Join us for a discussion with debut author Karmela Padavic-Callaghan and Seven Rasmussen about Entangled States: A Life According to Quantum Physics.
About the Book:
“I see physics everywhere,” Karmela Padavic-Callaghan writes. “It offers itself to me when I try to make sense of all the paths my life did and did not take, it reassures me when I try to reconcile all the identities that I feel describe me.”

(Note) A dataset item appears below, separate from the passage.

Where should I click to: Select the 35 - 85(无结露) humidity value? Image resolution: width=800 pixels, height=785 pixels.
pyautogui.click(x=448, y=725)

Now a science writer in New York, Karmela uses physics to meditate on building a life in a new country, on being nonbinary in a field dominated by cishet men, and on cause, effect, future, and destiny. Each chapter examines a moment in Karmela’s life through the lens of a physics concept. Padavic-Callaghan writes conversationally about seeing themselves in Freddie Mercury’s queer masculinity and power, what it means to be a queer teacher to young people, and overall how “Queerness, as I have come to understand it, is always future-oriented, always a state of becoming.”
About the Author:
Karmela Padavic-Callaghan is a scientist, a journalist, and an educator based in New York City. A staff writer at New Scientist, they report on physics, materials science, and quantum technology. They hold a PhD in theoretical condensed matter physics and atomic, molecular and optical physics from the University of Illinois Urbana-Champaign. Their research has been published in peer-reviewed journals, including Physical Review Letters and New Journal of Physics. Their popular science writing has been featured in such publications as Wired, Scientific American, Aeon, Slate, and MIT Technology Review.
About the Moderator:
Seven Rasmussen is an astrobiologist, author, and science communicator whose work has been featured widely in the media, including Popular Science, Wired, Nature, Scientific American, Inside Higher Ed, Science, and Space.com. Their next book, Cloudy With a Chance of Starships, comes out from Princeton University Press in August.